Frage: Gibt es nach den Terroranschlägen am Freitag bereits verstärktes Interesse an Ihren Präventionsangeboten?

Thomas Thomas Mücke: Rund 14 Tage vor den Anschlägen ist die Zahl von Beratungsfällen gestiegen. Seit Beginn der militärischen Beteiligung Russlands gegen die Terrormiliz des Islamischen Staats haben sich mehr Eltern gemeldet, deren Kinder ausreisen wollten. Der IS wurde militärisch etwas in die Enge getrieben, und gab den Druck an die Sympathisanten weiter: Jetzt müsst ihr aktiv werden.

Frage: Wie haben Sie auf diese Beobachtung reagiert?

Thomas Mücke: Wir sind auf solche Situationen eingestellt. Wir versuchen, die Eltern schnell zu informieren und bei konkreten Ausreiseplänen dafür zu sorgen, dass diese Ausreise nicht stattfindet.

Frage: Müsste noch mehr geschehen?

Thomas Mücke: Insgesamt tut Deutschland im Präventionsbereich deutlich mehr als noch vor einem Jahr. Es gibt ein Programm des Bundesfamilienministeriums, viele Länder haben ebenfalls mit Programmen begonnen. Im europäischen Vergleich ist Deutschland gut aufgestellt. Dadurch können wir in Notsituationen handeln. Sicherlich brauchen wir noch mehr Berater – die muss man aber erst einmal finden. Die Zeit vorher wurde in der Tat verschlafen.

Frage: Was müssen Berater mitbringen?

Thomas Mücke: Hilfreich ist es, wenn die betreffenden Personen sich schon in einem vergleichbaren Bereich engagiert haben. Die extremistische Szene hat eine sehr jugendgemäße Ansprache, also sollten auch Berater wissen, wie sie junge Menschen ansprechen können und deren Konfliktsituationen kennen. Zudem müssen sie fähig sein, dorthin zu gehen, wo diese Jugendlichen sind. Die kommen nicht von sich aus in ein Beratungsbüro.

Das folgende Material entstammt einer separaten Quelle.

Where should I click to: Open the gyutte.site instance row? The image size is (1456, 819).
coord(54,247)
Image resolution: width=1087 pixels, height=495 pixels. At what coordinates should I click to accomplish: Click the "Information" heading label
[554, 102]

Frage: Welche Rolle spielt die Religion?

Thomas Mücke: Die Berater brauchen intensives theologisches Wissen. Wir erleben beispielsweise häufig Diskussionen über Denkverbote. Im Koran gibt es eine frühe Offenbarung, laut der nicht nur das Handeln eine Sünde ist, sondern auch das Nachdenken über bestimmte Handlungen. Diese Offenbarung wird in einer späteren wieder aufgehoben – das weiß der Normalbürger aber nicht. Solche tiefen Fragen bewegen junge Menschen. Auch eine muslimische Verwurzelung der Mitarbeiter kann ein Türöffner sein.

Frage: Was können Eltern oder Lehrer tun, die erste Anzeichen für eine Radikalisierung zu bemerken glauben?

Thomas Mücke: Äußere Anzeichen sind schwierig zu beurteilen. Eltern spüren aber schnell, wenn ihr Kind sich verändert: Frühere soziale Kontakte gehen verloren, das Kind spricht anders, steckt in einem Schwarz-Weiß-Denken fest; vielleicht bewegt es sich verstärkt auf bestimmten Internetseiten. Wenn Eltern eine solche Entfremdung beobachten, sollten sie sich an eine Beratungsstelle wenden. Auch wenn sich herausstellt, dass das Kind nicht zum Extremisten geworden ist, kann ein Beratungsgespräch Klarheit schaffen und beruhigend wirken.

Frage: Auf welche Schwierigkeiten stoßen Sie?

Thomas Mücke: Leider gibt es manchmal keinerlei Erkennungszeichen, weil die Szene junge Menschen darauf einstellt, sich nicht zu erkennen zu geben. Ich würde mir zudem wünschen, dass mehr Gleichaltrige etwas sagen, wenn sie sich um ihre früheren Freunde sorgen. Manchmal bemerken sie eine Veränderung schneller als die Eltern.

Frage: Macht man es sich mit dem Bild des „typischen“ Islamisten – jung, männlich, perspektivlos – zu leicht?

Thomas Mücke: Von diesem Bild würde ich mich verabschieden. Diese Szene befriedigt emotionale Bedürfnisse von Jugendlichen: Gemeinschaft, Geborgenheit, Halt in Krisensituationen. Wer von Gleichaltrigen angesprochen wird, kann sich davon überzeugen lassen – auch, wenn er aus einer intakten Familie kommt. Betroffene Eltern sollten sich nicht schämen müssen, sondern Hilfe erhalten.